The doors left standing open, and she rushed inside, rummaging down the halls, tracking dark footprints along the subtle, dark floors. She ran to her father’s library, but nothing. The scent of hot milk had vanished, and even her father’s usual whiff of ore or metal had dissipated; she couldn’t smell anything. She galloped towards the living area, expecting to see a host of servants ready to make bath; her mother crying in joy; her father slipping her two gold coins, but nothing. The darkness of the mansion left her bewildered, and the grey of the sky cast a luminescence on everything. Nothing seemed to move. She then ran to the ballroom to find someone, anyone to help her. Nothing had been left of the Birch’s, save for the terrified squealing of servants who talked in panicked, hushing tones around the house.

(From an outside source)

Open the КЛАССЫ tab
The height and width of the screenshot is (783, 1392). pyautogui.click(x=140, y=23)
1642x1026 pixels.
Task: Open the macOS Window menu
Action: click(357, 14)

The Janice heard something, and as she quietly walked down the halls, a soft melodious voice drew on her. “And you see Samuel, Mattie, the little girl was now a part of the swamp,” Anne said. Her words came out in low, soothing tones, and she brushed Samuel’s wheat shimmered hair to the side. “And that swamp, is why we are here. Deep down inside of that swamp, is a chest.”
Samuel and Mattie strained their eyes at their mother. Janice quietly sat outside, looming in the arches of the door as a festering beast.
“The reason,” Anne said, pulling a blanket to their chins, “is a curse.”
The children widened their eyes, which slowly welled back into their faces.
“I curse you and your family, the little girl screamed” Thomas said, “and with that, a terrible cooing of words rang out from her mouth – a hymn of insects and frogs and lilies parading on water. A sense of rot and smell poured out from her mouth and filled the air.” The children again widened their eyes. “The family screamed!”
With that Anne let out a soft wail while Thomas pinched the sides of both children. “ Then, tiny maggots, fleas, and mosquitoes,” Anne stated with a gross expression, “came swarming out of the little girl’s mouth, which swirled in motion around and around in a tunnel, then dispersed among them in attacking formations, when a giant ball of frogs, branches, and insects came upon them in one terrible PLOP!”
That night when putting their children to sleep, Thomas and Anne spun an amazing adventure to sooth their children, full of talking frogs; families of rich, powerful trees, who only condemned little boys and girls; incredibly self-conscious flowers; mushrooms that butted each other like rams; and swamps that grumbled an all-knowing tone. The story fell on silent ears as Samuel and Mattie, with parting, tiring eyes, slept.